▶ [Written request]: Reproduce word for word the part of the optimization lecture below that runs from "Part A — Linear" to "that minimizes J(β).".

▶ [Given passage]:
Lecture 15 — Optimization Examples: Linear Regression & SVD

Overview

This lecture gives concrete optimization procedures used in ML: closed-form & iterative solutions for linear regression, regularization (ridge), and stable solutions via SVD (pseudoinverse). Each method includes intuition, step-by-step math, and runnable code.

Part A — Linear Regression: Problem & Objective

Given data \(X\in\mathbb{R}^{n\times p}\) (rows = samples, columns = features) and targets \(y\in\mathbb{R}^n\), we use a linear model:

y ≈ X β

Minimize squared error (ordinary least squares):

J(β) = ||y - Xβ||₂²

Goal: find β that minimizes J(β).

Part B — Closed-form: Normal Equations

Derivation (brief):

J(β) = (y - Xβ)^T(y - Xβ).
Gradient: ∇β J = -2 X^T(y - Xβ).

▶ [Information supplied]:
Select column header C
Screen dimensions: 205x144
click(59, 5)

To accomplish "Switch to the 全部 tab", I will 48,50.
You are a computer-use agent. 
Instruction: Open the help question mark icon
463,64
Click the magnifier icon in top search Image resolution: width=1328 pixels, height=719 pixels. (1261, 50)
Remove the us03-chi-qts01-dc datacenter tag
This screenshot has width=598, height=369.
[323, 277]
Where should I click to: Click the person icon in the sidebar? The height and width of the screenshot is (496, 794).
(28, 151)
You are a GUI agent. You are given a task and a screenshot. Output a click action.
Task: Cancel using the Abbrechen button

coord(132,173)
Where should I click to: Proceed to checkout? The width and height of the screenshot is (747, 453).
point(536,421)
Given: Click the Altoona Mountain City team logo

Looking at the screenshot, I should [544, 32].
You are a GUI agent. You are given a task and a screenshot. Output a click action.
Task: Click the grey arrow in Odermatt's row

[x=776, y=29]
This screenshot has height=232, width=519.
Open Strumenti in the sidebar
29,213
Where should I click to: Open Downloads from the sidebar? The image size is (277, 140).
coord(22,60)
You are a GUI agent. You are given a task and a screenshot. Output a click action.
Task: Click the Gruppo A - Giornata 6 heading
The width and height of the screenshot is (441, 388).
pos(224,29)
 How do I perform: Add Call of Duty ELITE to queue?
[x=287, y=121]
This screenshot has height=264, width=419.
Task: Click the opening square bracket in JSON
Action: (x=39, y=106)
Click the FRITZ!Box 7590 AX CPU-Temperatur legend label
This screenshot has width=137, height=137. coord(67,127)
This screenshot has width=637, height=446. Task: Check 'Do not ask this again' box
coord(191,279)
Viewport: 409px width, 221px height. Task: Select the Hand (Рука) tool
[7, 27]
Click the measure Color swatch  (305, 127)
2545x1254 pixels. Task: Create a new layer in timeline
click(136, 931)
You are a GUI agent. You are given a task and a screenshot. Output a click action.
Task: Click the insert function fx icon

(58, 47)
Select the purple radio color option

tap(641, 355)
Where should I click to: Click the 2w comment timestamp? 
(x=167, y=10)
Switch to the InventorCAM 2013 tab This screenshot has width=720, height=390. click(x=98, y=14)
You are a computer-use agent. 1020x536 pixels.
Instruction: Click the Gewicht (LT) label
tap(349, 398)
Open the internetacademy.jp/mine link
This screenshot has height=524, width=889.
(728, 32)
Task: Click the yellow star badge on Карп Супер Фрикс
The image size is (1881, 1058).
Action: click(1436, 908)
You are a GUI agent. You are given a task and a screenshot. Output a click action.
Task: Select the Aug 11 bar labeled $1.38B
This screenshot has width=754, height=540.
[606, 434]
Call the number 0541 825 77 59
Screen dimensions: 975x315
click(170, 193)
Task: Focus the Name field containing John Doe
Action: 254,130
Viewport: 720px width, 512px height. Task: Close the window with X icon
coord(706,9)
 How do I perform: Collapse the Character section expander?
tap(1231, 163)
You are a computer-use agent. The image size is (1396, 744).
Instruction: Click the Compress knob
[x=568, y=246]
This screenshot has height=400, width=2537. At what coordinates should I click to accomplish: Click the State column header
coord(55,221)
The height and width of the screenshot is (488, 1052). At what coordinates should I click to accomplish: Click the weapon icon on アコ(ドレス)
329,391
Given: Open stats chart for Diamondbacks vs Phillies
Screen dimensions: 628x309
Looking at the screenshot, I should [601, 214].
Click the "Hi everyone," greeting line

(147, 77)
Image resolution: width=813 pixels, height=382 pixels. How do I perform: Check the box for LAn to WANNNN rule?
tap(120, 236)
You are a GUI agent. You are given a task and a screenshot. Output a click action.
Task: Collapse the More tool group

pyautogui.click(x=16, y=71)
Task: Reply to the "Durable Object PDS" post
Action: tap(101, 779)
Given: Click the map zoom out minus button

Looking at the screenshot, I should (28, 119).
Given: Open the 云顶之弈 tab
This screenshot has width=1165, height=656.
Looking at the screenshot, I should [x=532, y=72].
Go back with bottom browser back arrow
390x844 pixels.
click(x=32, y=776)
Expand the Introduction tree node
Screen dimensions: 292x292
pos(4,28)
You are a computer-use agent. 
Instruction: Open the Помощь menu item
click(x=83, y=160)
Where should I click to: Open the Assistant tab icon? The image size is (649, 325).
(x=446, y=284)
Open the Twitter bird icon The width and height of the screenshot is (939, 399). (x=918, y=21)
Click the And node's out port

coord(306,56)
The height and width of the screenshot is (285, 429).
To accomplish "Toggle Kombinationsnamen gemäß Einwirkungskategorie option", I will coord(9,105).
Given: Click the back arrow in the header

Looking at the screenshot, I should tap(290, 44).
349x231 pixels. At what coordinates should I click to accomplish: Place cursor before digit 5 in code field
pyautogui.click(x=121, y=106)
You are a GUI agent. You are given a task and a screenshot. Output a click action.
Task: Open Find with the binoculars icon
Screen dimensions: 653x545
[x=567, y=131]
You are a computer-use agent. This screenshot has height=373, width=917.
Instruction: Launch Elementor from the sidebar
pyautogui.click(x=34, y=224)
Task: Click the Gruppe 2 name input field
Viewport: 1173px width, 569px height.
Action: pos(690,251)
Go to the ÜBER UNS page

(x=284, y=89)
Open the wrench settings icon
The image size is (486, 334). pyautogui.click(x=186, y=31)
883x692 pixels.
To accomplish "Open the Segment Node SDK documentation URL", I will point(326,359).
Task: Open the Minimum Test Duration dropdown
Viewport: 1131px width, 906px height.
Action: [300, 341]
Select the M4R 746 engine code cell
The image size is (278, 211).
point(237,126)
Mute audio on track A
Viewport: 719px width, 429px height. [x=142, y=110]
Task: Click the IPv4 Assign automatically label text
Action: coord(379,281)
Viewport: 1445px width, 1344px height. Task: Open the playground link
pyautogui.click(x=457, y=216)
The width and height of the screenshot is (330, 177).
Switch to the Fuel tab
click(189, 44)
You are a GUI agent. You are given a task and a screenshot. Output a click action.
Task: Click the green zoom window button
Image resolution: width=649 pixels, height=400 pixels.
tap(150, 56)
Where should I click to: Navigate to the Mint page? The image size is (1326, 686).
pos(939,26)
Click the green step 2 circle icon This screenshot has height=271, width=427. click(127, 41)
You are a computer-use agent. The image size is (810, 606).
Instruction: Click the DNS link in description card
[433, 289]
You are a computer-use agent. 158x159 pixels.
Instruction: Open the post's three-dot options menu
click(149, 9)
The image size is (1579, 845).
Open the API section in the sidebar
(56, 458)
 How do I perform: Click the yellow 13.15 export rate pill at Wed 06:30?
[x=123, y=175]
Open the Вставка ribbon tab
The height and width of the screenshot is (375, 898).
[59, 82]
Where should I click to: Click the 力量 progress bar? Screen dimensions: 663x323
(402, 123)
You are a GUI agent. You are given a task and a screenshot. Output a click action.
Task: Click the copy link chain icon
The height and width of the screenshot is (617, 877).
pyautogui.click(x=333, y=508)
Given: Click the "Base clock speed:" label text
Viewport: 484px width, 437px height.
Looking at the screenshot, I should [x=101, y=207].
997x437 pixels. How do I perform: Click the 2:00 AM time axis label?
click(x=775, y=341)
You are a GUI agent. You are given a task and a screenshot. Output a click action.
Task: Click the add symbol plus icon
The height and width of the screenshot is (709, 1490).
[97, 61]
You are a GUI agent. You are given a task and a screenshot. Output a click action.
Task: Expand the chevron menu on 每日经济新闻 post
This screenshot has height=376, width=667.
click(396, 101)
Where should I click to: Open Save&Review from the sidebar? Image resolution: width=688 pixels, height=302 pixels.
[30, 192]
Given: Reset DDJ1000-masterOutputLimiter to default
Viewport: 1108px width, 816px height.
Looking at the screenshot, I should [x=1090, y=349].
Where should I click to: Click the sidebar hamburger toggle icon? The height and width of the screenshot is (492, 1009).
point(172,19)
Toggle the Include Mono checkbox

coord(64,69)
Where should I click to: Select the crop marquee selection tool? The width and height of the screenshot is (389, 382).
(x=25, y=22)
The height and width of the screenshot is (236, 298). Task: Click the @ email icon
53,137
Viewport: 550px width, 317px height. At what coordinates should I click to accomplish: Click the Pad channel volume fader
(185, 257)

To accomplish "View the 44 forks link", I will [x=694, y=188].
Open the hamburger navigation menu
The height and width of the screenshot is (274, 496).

▶ [Task answer]:
Part A — Linear Regression: Problem & Objective

Given data \(X\in\mathbb{R}^{n\times p}\) (rows = samples, columns = features) and targets \(y\in\mathbb{R}^n\), we use a linear model:

y ≈ X β

Minimize squared error (ordinary least squares):

J(β) = ||y - Xβ||₂²

Goal: find β that minimizes J(β).